By Robert C. Cowles 3 min read

On Aug. 14, a white, four-door pickup, without a company name on its doors, and with a Texas Truck registration plate ADS-2369 was parked on private land of a person not at home at that time. Upon inquiry the occupants declared themselves to be surveying plots of land as preparation for determining the availability of natural gas.

On Aug. 16, the same truck returned with the occupants continuing their surveys following trees decorated with ribbons along Martin Road in Henry Clay Township. Christmas in August this is not.

Martin Road runs north off Route 40. The first mile of it is paved, the rest is not. The land is divided largely into 10-plus acre strips leading off the road. Most of the people along it are dependent upon wells for water. There is a limited municipal water system that is dependent upon wells further down the road.

In illustration of the old maxim that business owners will probably sell you the rope with which to hang them, there are reports that tanker trucks are drawing water from that limited system. Thus if this search is fruitful residents are confronted with heavy trucks and equipment moving over a dirt road and shaking the wells in close proximity to the roadway.

Henry Clay Township, like the state of Pennsylvania, has no laws drawn up with natural gas drilling in mind. What restrictions exist in zoning regulations and surface or sub-surface mining may or may not be applicable. It is important to remember that many of the townships, including Henry Clay, took themselves out of the Fayette County zoning regulations substituting their own regulations. Thus the recent court decision based upon county zoning may or may not apply.

It is hard to foresee anything but a decade of controversy if this process is permitted to continue.
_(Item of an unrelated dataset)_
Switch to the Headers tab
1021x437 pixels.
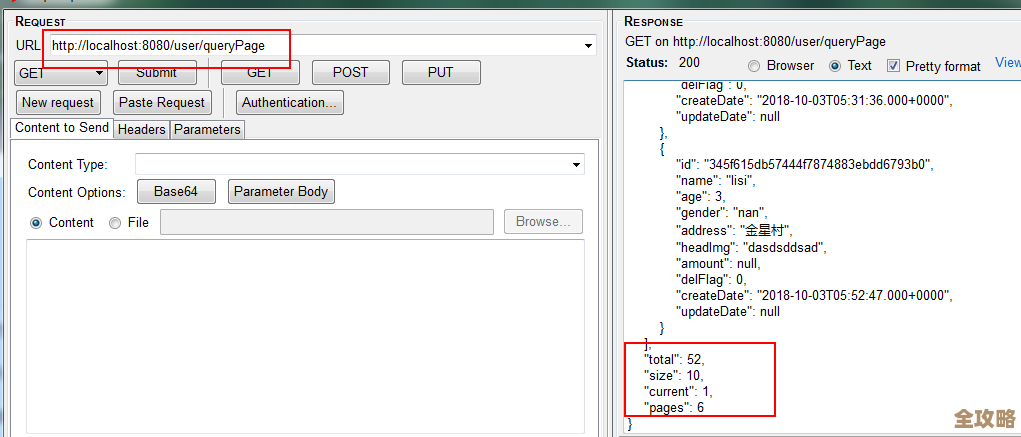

It is accurate to say that the industry has never admitted that their activities have had any effect upon water sources, not that those activities have had no effect. Not proven is standard industry response to water problems.

Thus, the individual residents are left with meeting the legal burden of proof in the matter of causation. We can expect a decade in which plaintiffs try to prove a legal cause-effect relationship between the companies’ activities and everything from car wheel alignment to stillborn babies.

On Martin Road we wonder why the burden is on the individual property owner. Pennsylvania has a better record than some other states in the regulation of mining activities even though there have been examples of land restoration that has had to be done at taxpayer expense.

Our legislators are in their summer slumber but the companies are not. It is interesting that an industry which operates across many state lines is calling state regulations adequate when there are no state regulations written with gas drilling in mind.

Traditionally such industries have called for federal regulation to avoid a patchwork of perhaps contradictory state regulations. Yet this industry, with the exception of seeking and being granted federal exemption from clean stream regulations, has argued loudly for existing state regulations when there are none presently.

What do they know about their activities that required them to seek such exemption?

If a mountain community with an unpaved road and little regulatory enforcement mechanisms can be targeted for natural gas development by this industry one suspects it can happen anywhere. Beware the white Texas registered pickup. Your road or street may be next.

Robert C. Cowles is a resident of Markleysburg.